**THE TASK**
Pictures in the entries below are to be left out; otherwise, reproduce exactly the lines from the first through the line containing "The height and".

**RECORDED INFORMATION**
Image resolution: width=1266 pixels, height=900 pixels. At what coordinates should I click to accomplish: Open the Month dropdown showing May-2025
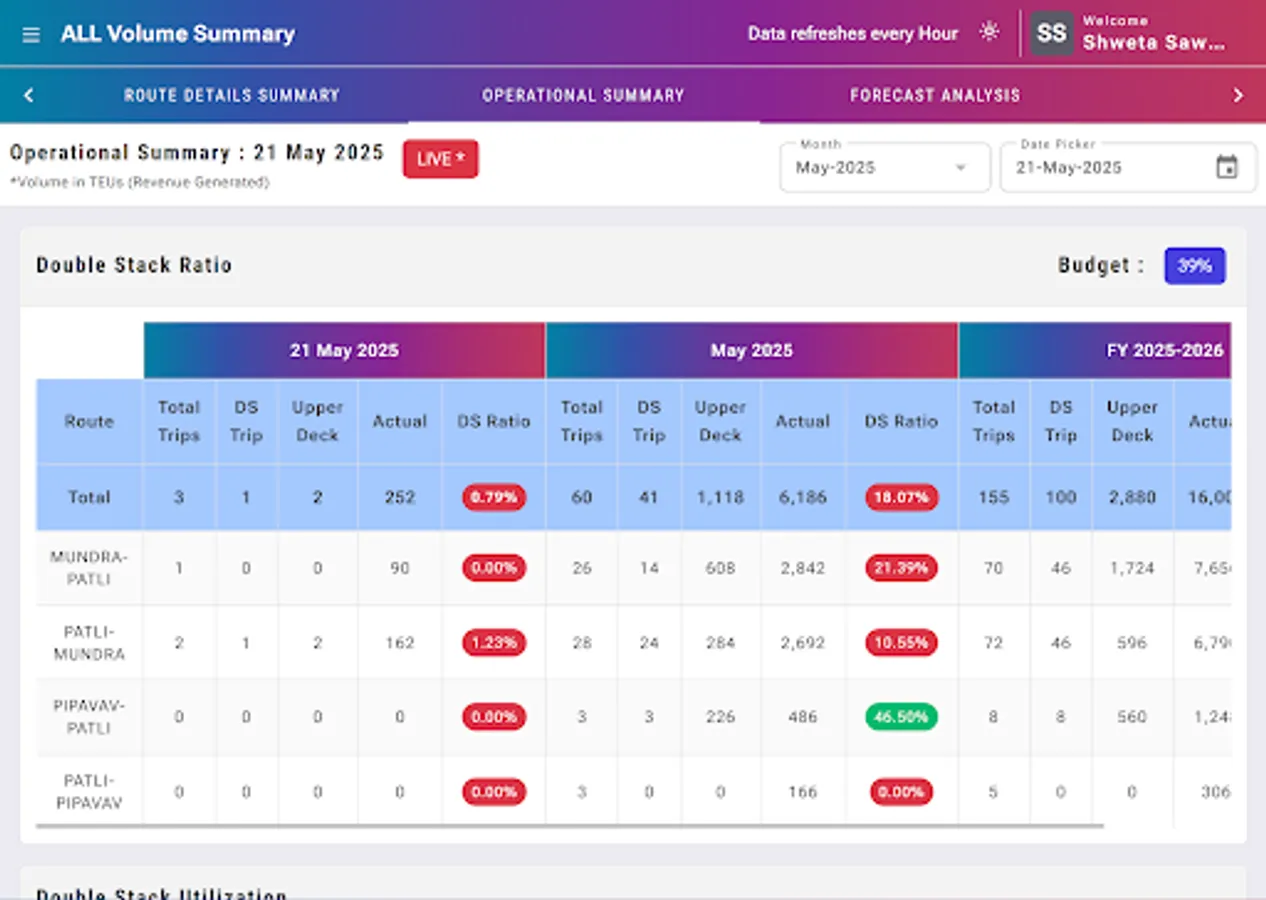click(884, 167)
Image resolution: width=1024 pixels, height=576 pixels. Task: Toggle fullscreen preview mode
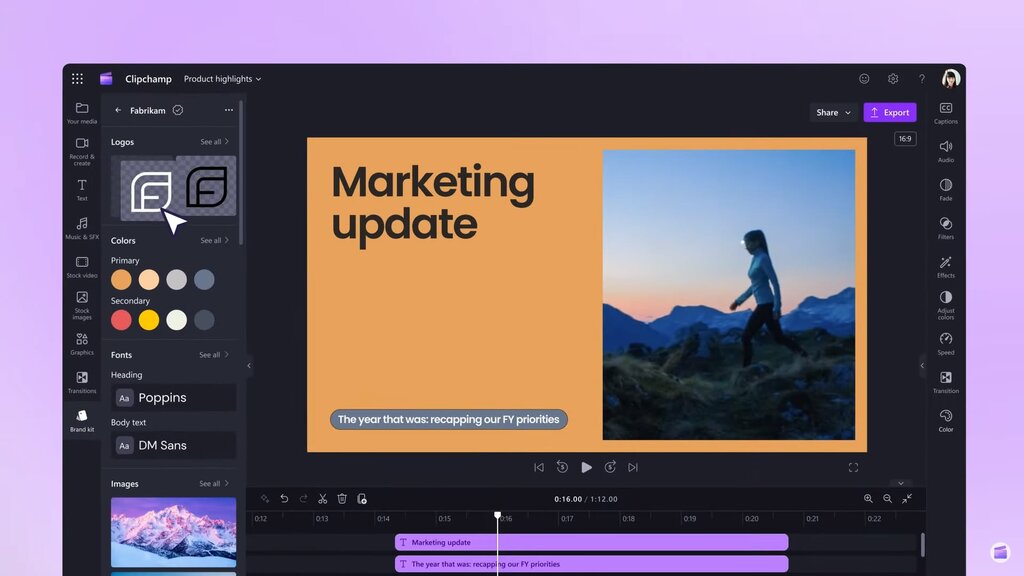(853, 467)
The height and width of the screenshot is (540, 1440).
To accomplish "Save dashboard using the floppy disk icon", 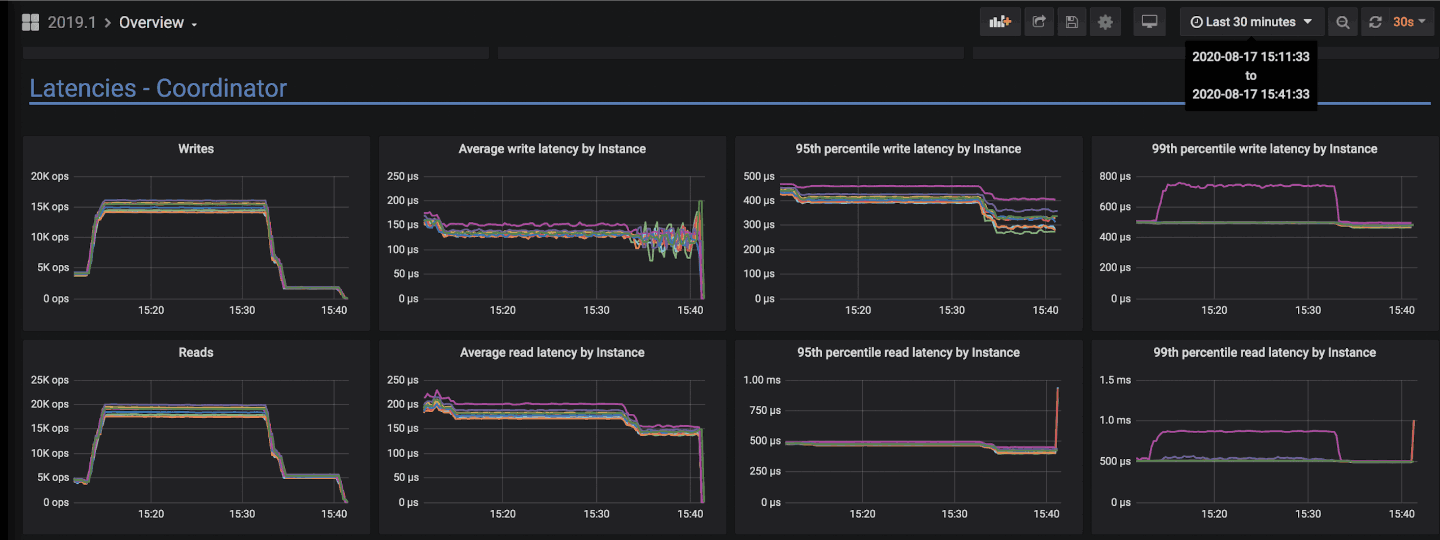I will coord(1072,22).
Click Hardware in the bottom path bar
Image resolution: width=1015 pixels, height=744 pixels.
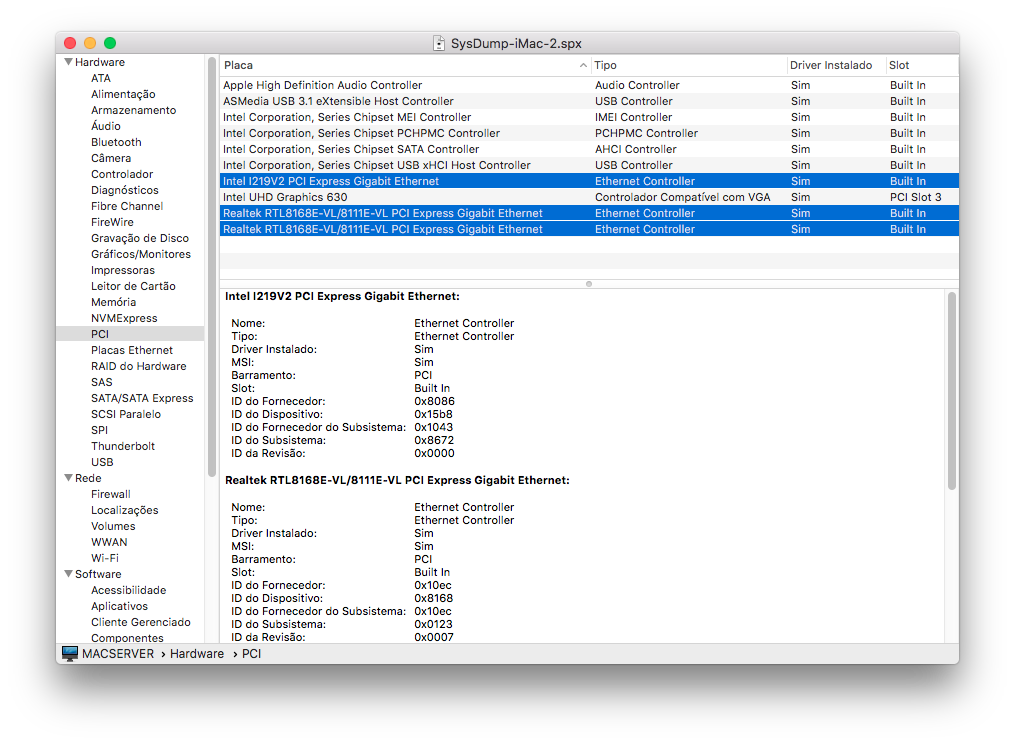pyautogui.click(x=197, y=653)
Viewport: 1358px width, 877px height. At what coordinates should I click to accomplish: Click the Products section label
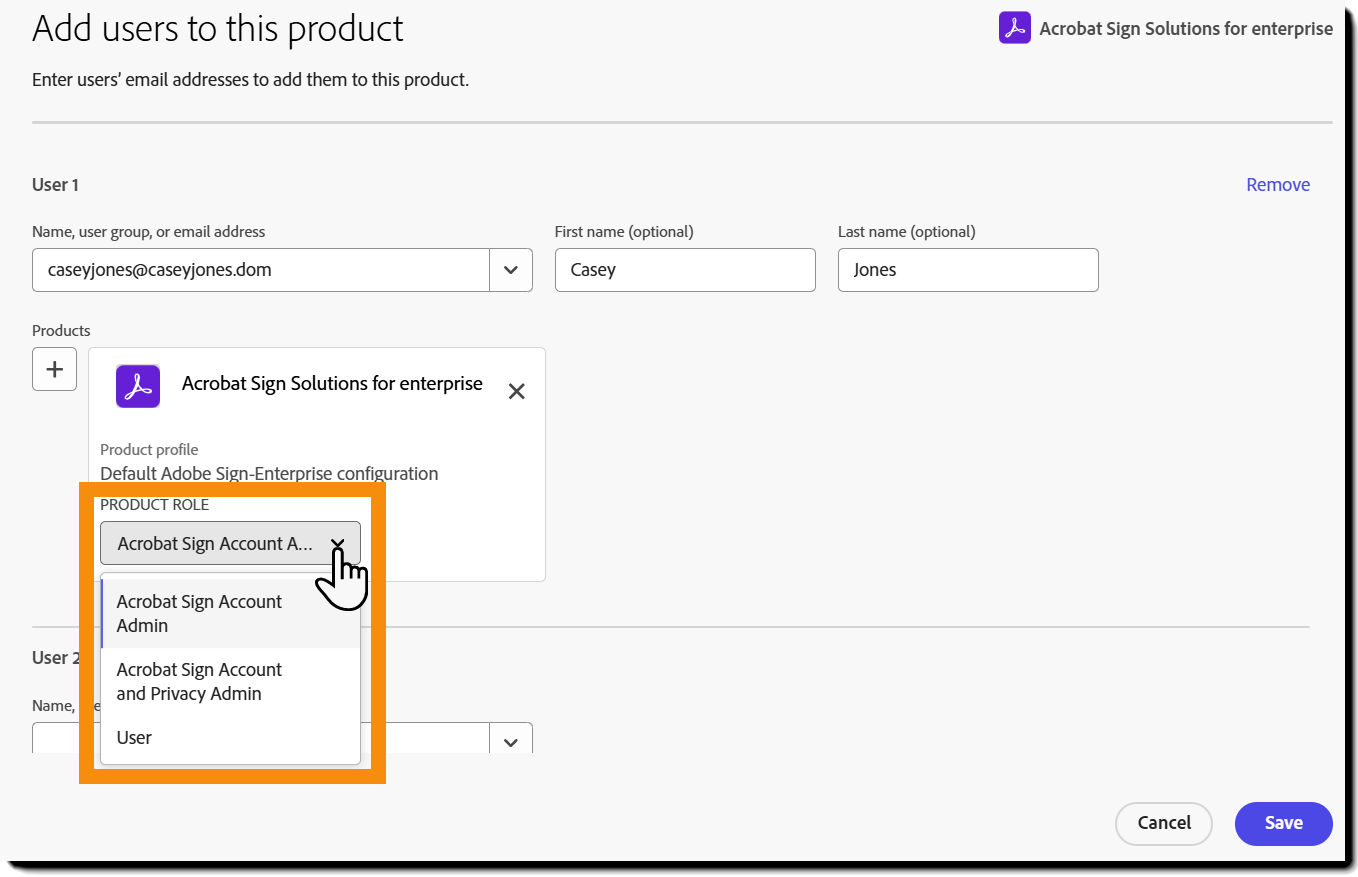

**RESULT**
Image resolution: width=1266 pixels, height=900 pixels. At what coordinates should I click to accomplish: Open the Month dropdown showing May-2025
click(884, 167)
Image resolution: width=1024 pixels, height=576 pixels. Task: Toggle fullscreen preview mode
(853, 467)
The height and width of the screenshot is (540, 1440).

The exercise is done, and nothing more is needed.